We have built the propensity score using logistic regression in the previous block.
We now use the `Matching` package to match patients with a caliper size of 0.1.
After matching, we'll apply McNemar's test for paired samples to determine if patients with and without an a-line have a difference in mortality.
```{r ps}
library(Matching)
set.seed(43770)
ps <- Match(Y=NULL, Tr=Tr, X=X, M=1, estimand='ATT', caliper=0.1, exact=FALSE, replace=FALSE);
# get pairs with treatment/outcome as cols
outcome <- data.frame(aline_pt=y[ps$index.treated], match_pt=y[ps$index.control])
head(outcome)
# mcnemar's test to see if iac related to mort (test should use matched pairs)
tab.match1 <- table(outcome$aline_pt,outcome$match_pt,dnn=c("Aline","Matched Control"))
tab.match1
tab.match1[1,2]/tab.match1[2,1]
paste("95% Confint", round(exp(c(log(tab.match1[2,1]/tab.match1[1,2]) - qnorm(0.975)*sqrt(1/tab.match1[1,2] +1/tab.match1[2,1]),log(tab.match1[2,1]/tab.match1[1,2]) + qnorm(0.975)*sqrt(1/tab.match1[1,2] +1/tab.match1[2,1])) ),2))

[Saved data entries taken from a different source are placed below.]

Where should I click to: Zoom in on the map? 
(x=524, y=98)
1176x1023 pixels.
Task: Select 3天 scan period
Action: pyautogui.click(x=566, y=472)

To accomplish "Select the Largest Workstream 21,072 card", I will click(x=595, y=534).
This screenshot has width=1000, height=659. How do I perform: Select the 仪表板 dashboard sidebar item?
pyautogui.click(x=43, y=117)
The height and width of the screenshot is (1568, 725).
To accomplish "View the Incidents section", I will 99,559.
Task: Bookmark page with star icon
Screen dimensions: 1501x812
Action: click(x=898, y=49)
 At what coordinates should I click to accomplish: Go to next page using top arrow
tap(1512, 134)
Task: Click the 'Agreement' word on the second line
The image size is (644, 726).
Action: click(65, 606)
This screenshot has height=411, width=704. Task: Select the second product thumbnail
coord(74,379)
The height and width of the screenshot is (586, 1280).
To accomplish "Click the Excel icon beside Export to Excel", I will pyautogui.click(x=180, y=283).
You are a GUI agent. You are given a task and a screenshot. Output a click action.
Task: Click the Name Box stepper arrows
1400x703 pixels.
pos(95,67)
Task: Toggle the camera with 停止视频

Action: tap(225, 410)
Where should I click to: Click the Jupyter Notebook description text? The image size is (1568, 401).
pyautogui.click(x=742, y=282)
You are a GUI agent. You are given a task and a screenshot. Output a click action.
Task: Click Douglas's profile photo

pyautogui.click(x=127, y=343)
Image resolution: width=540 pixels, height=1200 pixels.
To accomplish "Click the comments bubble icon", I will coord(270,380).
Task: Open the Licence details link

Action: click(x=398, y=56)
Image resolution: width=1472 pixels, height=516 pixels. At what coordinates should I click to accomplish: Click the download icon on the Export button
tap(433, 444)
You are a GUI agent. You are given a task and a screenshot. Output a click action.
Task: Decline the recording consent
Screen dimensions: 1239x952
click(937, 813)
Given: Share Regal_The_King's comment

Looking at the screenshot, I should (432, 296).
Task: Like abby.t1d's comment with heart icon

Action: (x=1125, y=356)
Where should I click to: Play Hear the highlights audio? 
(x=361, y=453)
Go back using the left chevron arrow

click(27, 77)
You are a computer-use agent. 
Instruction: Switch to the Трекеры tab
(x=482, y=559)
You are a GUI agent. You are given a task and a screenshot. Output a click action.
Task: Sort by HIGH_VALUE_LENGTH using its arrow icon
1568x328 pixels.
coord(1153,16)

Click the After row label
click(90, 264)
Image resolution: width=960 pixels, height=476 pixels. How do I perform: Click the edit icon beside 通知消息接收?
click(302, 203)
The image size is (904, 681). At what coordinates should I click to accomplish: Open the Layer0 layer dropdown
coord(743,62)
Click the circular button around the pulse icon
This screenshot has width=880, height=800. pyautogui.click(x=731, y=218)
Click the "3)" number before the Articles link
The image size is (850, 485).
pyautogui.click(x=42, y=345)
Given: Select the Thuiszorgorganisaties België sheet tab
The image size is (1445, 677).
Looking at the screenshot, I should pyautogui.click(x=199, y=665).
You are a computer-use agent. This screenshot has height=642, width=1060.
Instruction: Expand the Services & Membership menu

mcnemar.test(tab.match1) # for 1-1 pairs
```
The above p-value, which is > 0.05, tells us that we cannot reject the null hypothesis of the aline/non-aline groups having the same mortality rate. Assuming all assumptions of our modelling process are correct, we can infer from this that the use of an indwelling arterial catheter is not associated with a mortality benefit in these patients.